Chrisoula Andreou (University of Utah)
Université de Montréal
2910 Boulevard Edouard-Montpetit, Montréal, QC H3T 1J7
Canada
Le CRÉ est heureux d’accueillir Chrisoula Andreou, chercheure associée à l’axe Éthique fondamentale, qui offrira une présentation intitulée « Better Than ».
Abstract:
It is commonly held that rational preferences must be acyclic. There have, however, been cases that have been put forward as counter-examples to this view. My presentation focuses on the following question: If the counterexamples are compelling and it is sometimes rationally permissible to have cyclic preferences, what should we conclude about the (presumed) transitivity of “better than ”? It might seem like one must choose between the following two responses:
Response 1: Insofar as “X is rationally preferred to Y” is intransitive (as it is if it is sometimes rationally permissible to have cyclic preferences), so is “X is better than Y.”

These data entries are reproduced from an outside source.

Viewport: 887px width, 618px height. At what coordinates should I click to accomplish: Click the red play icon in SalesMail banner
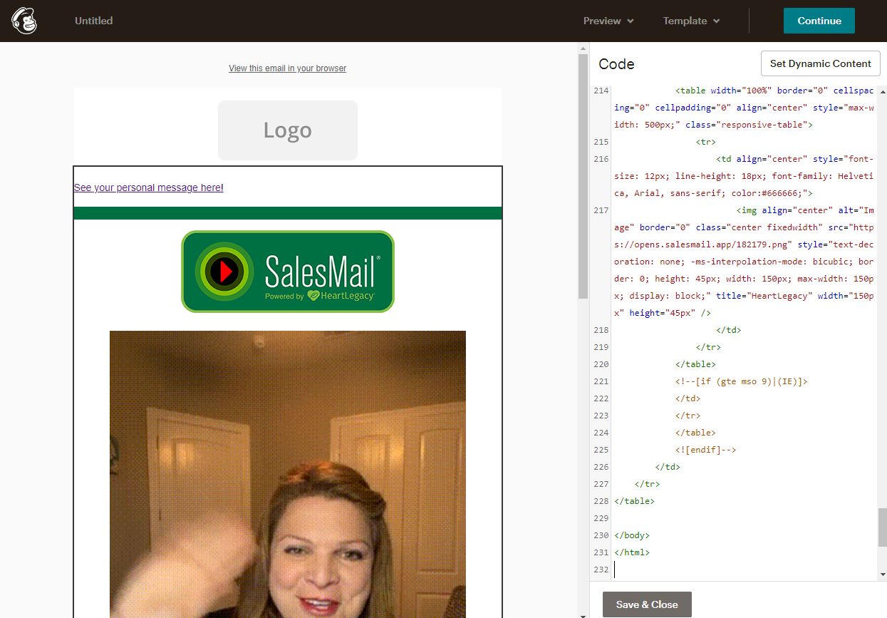click(224, 272)
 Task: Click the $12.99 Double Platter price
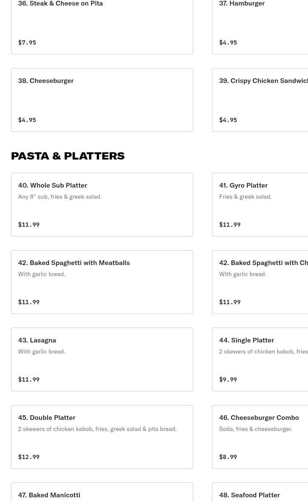pos(29,457)
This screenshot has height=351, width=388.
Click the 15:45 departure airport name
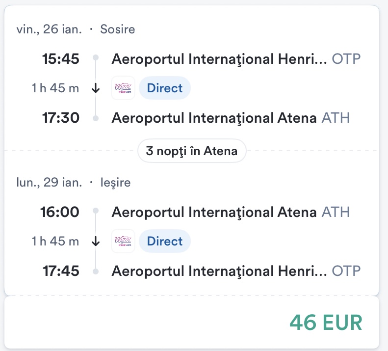219,59
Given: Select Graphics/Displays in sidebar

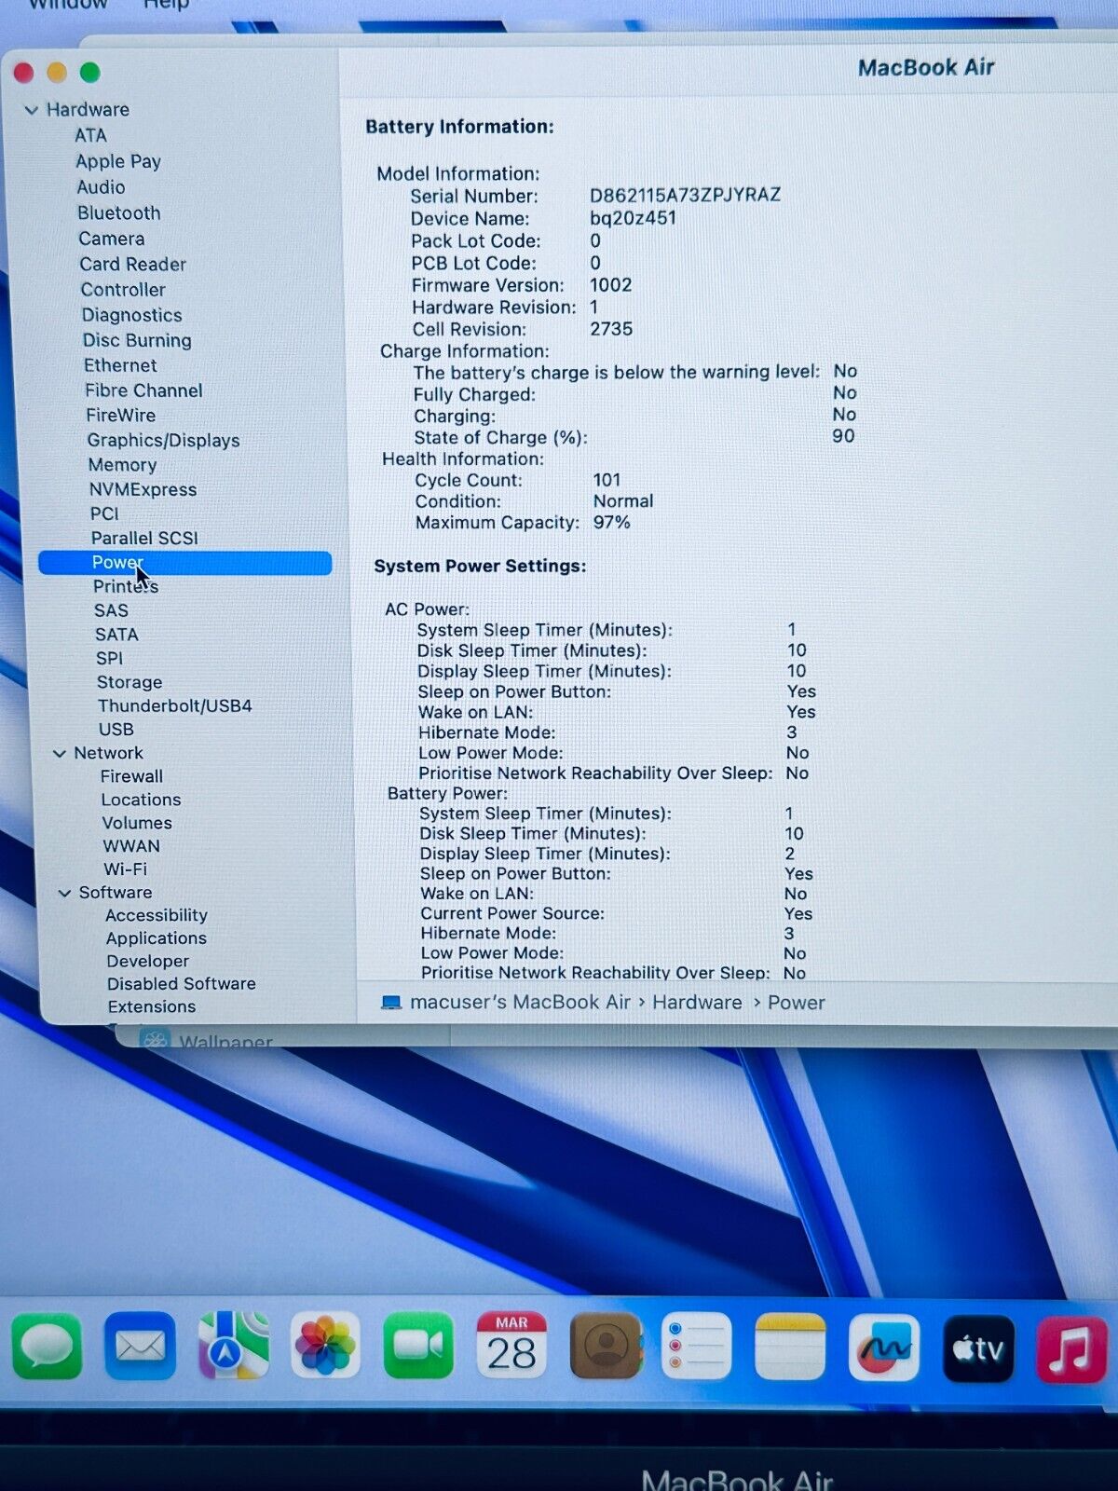Looking at the screenshot, I should pos(163,441).
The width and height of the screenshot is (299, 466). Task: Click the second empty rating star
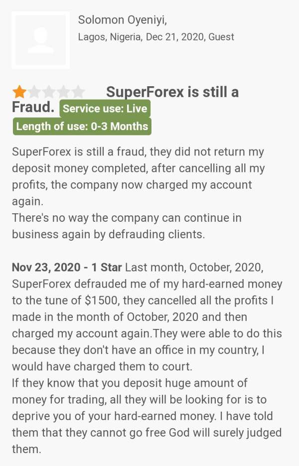(34, 92)
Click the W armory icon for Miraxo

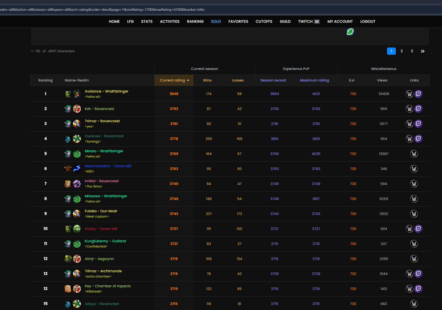click(414, 154)
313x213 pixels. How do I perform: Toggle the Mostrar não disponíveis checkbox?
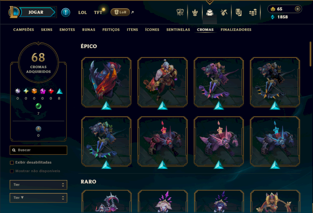(12, 171)
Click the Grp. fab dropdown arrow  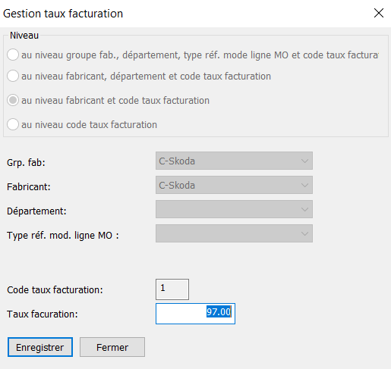tap(304, 161)

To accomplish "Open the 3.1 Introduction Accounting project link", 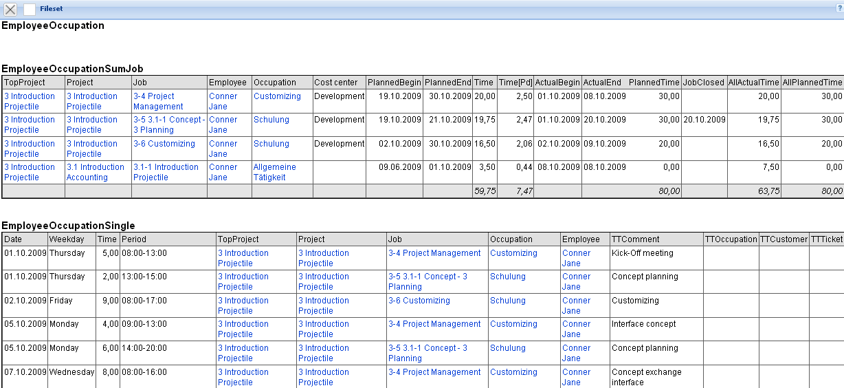I will (95, 172).
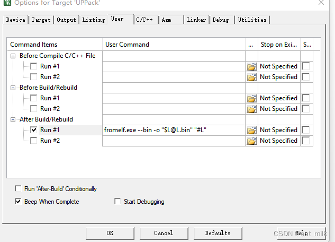Enable Run 'After-Build' Conditionally checkbox
This screenshot has width=335, height=242.
(18, 189)
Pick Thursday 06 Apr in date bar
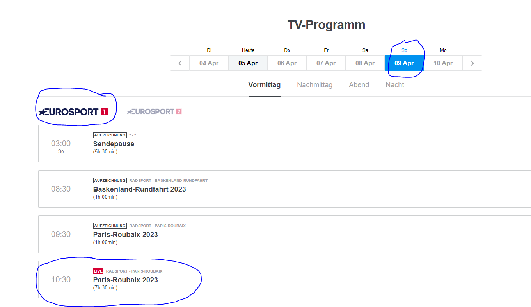Viewport: 531px width, 307px height. (287, 63)
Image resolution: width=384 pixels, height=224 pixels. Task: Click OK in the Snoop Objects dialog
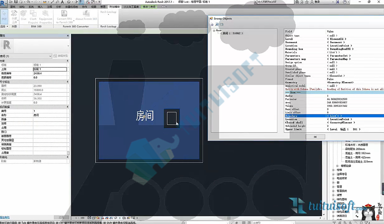(315, 137)
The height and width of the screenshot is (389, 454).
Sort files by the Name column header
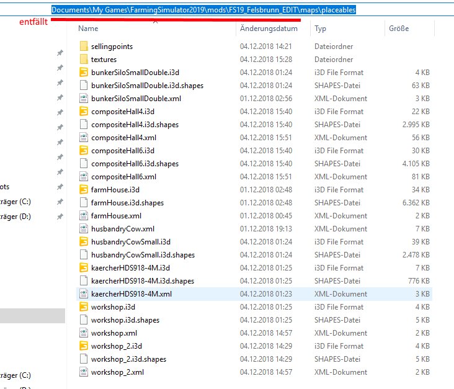point(89,29)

Response 2: We cannot make sense of “better than” except insofar as we understand it as a transitive relation, and so we must conclude that, if rational preferences can be cyclic, “X is better than Y” cannot possibly amount to “X is rationally preferred to Y.”

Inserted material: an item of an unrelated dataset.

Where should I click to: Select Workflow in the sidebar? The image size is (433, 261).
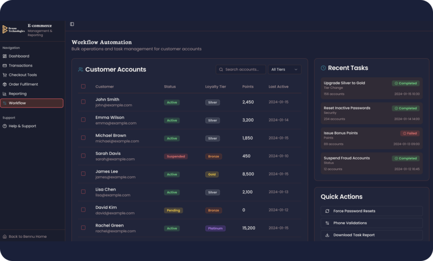point(32,103)
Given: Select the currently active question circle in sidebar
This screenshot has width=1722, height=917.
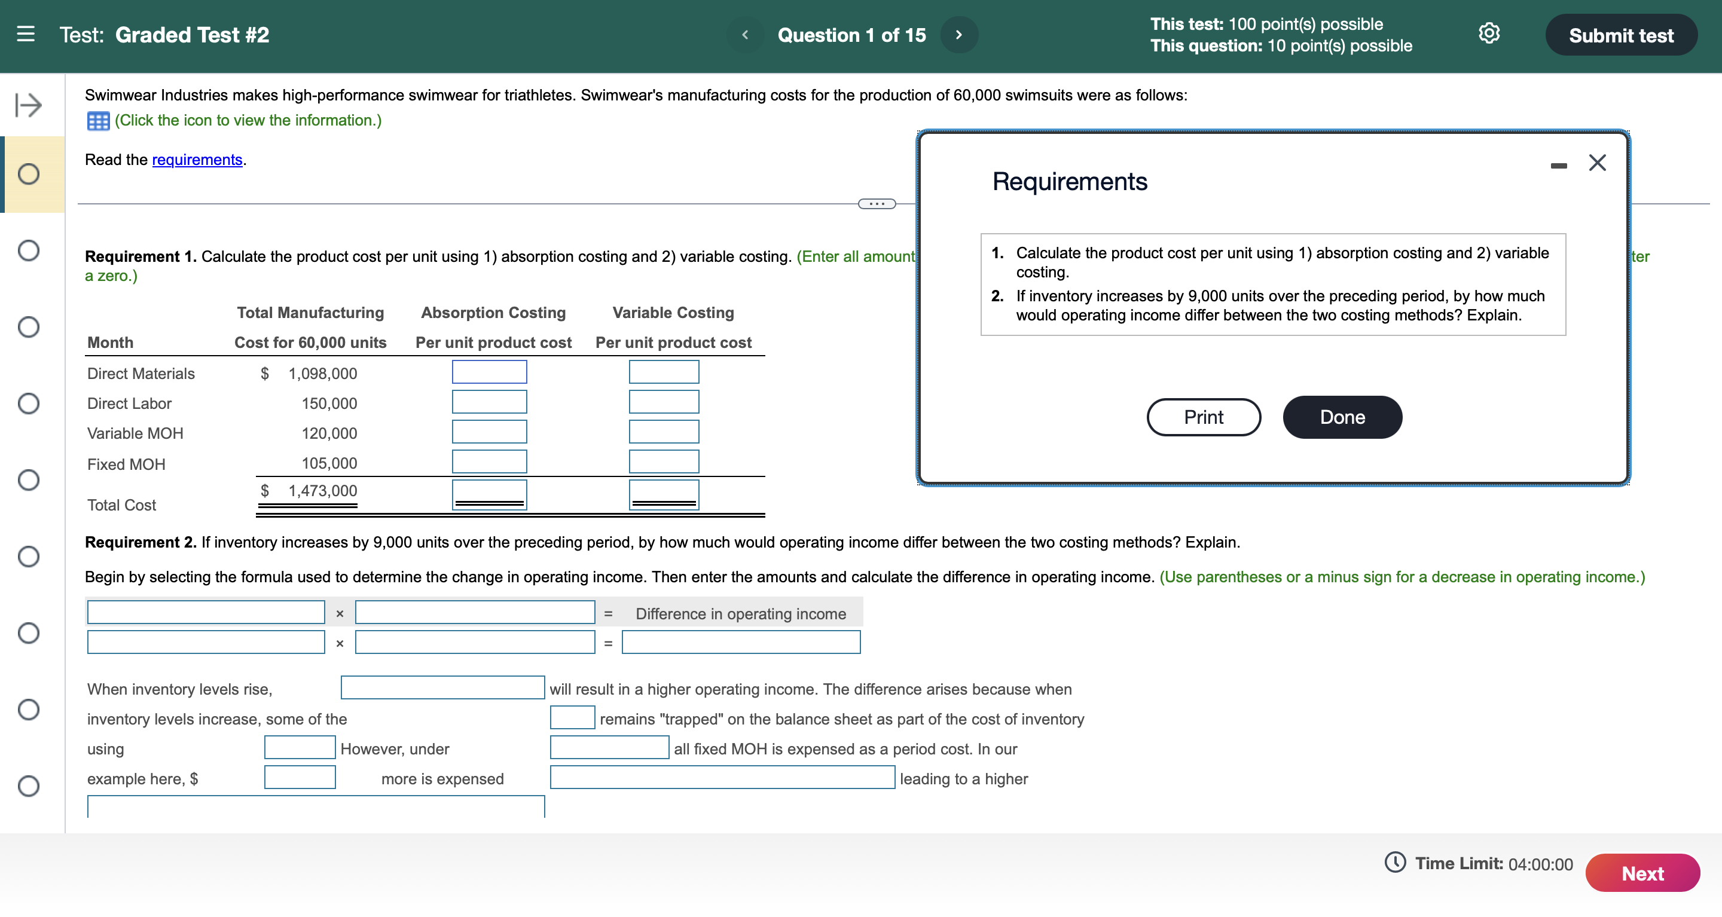Looking at the screenshot, I should point(27,174).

My aim is to develop an alternative response. According to my view, we should understand “better than” as transitive, but not because ways of understanding “better than” that make the relation intransitive can be dismissed as not making sense; I simply think there is a more compelling way of understanding the notion according to which the relation is transitive, even given the possibility of rationally cyclic preferences. I will then extend my results to the notion of “morally better than” in light of the possibility that “X is morally preferable to Y” might be intransitive.